2. Escrow and Indemnification. Holder acknowledges, covenants and agrees that: (a) Pursuant to Section 1.14 of the Merger Agreement, four percent (4%) of the Merger Consideration Shares (as set forth in the Merger Agreement, the “Escrow Shares”), together with any dividends, distributions or other income thereon (the Escrow Shares together with any such dividends, distributions or other income, as set forth in the Merger Agreement, the “Escrow Property”), will be held in escrow for a period of eighteen (18) months after the Closing Date (the “Escrow Period”) (subject to amounts retained in escrow thereafter for then pending claims) and shall serve as security for, and a source of payment of, the indemnification rights of the Purchaser, the Purchaser Representative, their respective affiliates and their respective officers, directors, managers, employees, successors and permitted assigns (collectively, the “Indemnified Parties”) pursuant to Article VI of the Merger Agreement, and consequently, Holder’s Pro Rata Share (as defined in the Merger Agreement) of the Escrow Shares and any other Escrow Property will be held in escrow in accordance with the Merger Agreement and the Escrow Agreement to be entered into in connection with the Merger Agreement; and Holder, if a holder of Company Shares, will be required to provide several indemnification to the Indemnified Parties for claims made during the Escrow Period to the extent of the Escrow Property then remaining in the escrow account.

 

3. Disposition of Company Shares and Company Warrants. Pursuant to the Merger Agreement, Holder hereby: (a) surrenders, cancels and terminates Holder’s Company Shares, if any, in exchange for Holder’s Pro Rata Share of the Merger Consideration Shares (net of any Escrow Shares), subject to the Merger Agreement and the Escrow Agreement; and (b) agrees that Holder’s Company Warrants, if any, will be surrendered, cancelled and terminated in accordance with the Merger Agreement and replaced with Replacement Purchaser Warrants.
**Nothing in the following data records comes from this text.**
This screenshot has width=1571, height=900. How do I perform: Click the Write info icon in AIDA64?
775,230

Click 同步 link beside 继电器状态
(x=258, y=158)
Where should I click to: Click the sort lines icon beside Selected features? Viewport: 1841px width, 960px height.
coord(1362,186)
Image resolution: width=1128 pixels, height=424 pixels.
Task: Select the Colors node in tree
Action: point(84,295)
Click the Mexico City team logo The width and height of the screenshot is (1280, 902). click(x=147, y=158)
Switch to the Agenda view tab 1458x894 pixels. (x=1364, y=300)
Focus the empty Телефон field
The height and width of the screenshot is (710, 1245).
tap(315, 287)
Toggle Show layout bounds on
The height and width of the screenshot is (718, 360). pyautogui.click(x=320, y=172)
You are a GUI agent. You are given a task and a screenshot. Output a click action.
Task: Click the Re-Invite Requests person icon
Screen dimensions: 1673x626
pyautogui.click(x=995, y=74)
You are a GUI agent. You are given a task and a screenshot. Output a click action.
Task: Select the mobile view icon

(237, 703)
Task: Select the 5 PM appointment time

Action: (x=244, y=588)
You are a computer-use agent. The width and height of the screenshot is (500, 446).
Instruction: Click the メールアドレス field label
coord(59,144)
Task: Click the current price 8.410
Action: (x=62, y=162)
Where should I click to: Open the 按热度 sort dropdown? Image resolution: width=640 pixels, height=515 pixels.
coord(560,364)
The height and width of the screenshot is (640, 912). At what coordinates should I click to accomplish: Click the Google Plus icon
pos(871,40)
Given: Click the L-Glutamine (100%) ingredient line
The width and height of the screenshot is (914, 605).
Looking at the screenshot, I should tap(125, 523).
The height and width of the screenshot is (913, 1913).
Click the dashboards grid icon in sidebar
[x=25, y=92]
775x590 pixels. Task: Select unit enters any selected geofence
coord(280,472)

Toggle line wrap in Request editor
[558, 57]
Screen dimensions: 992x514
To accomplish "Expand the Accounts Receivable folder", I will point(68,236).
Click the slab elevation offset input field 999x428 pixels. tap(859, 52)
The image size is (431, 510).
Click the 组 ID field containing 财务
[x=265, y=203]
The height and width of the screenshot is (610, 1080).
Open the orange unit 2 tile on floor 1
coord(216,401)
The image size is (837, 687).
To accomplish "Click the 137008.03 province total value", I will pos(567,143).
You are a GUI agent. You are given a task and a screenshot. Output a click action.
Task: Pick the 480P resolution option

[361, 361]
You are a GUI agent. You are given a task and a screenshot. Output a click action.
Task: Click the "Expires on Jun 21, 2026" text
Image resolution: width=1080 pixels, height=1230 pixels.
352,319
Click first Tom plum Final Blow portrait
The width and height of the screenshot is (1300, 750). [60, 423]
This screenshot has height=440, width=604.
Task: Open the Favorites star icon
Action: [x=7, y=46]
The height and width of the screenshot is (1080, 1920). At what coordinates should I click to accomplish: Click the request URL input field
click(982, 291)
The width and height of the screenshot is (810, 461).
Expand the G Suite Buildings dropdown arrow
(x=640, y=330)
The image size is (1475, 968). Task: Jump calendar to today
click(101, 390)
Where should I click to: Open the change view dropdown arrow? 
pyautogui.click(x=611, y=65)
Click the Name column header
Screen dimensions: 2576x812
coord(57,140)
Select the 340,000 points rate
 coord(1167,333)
Holder hereby authorizes and instructs the Purchaser to (i) make entries in its register of members to record and give effect to the issue and allotment of the portion of Merger Consideration Shares (less the Escrow Shares) due to Holder as a result of the Merger, if any, in the name of and deliver to the address indicated below (unless otherwise instructed in Schedule 2 hereto), and (ii) replace Holder’s Company Warrants, if any, with Replacement Purchaser Warrants pursuant to the Merger Agreement.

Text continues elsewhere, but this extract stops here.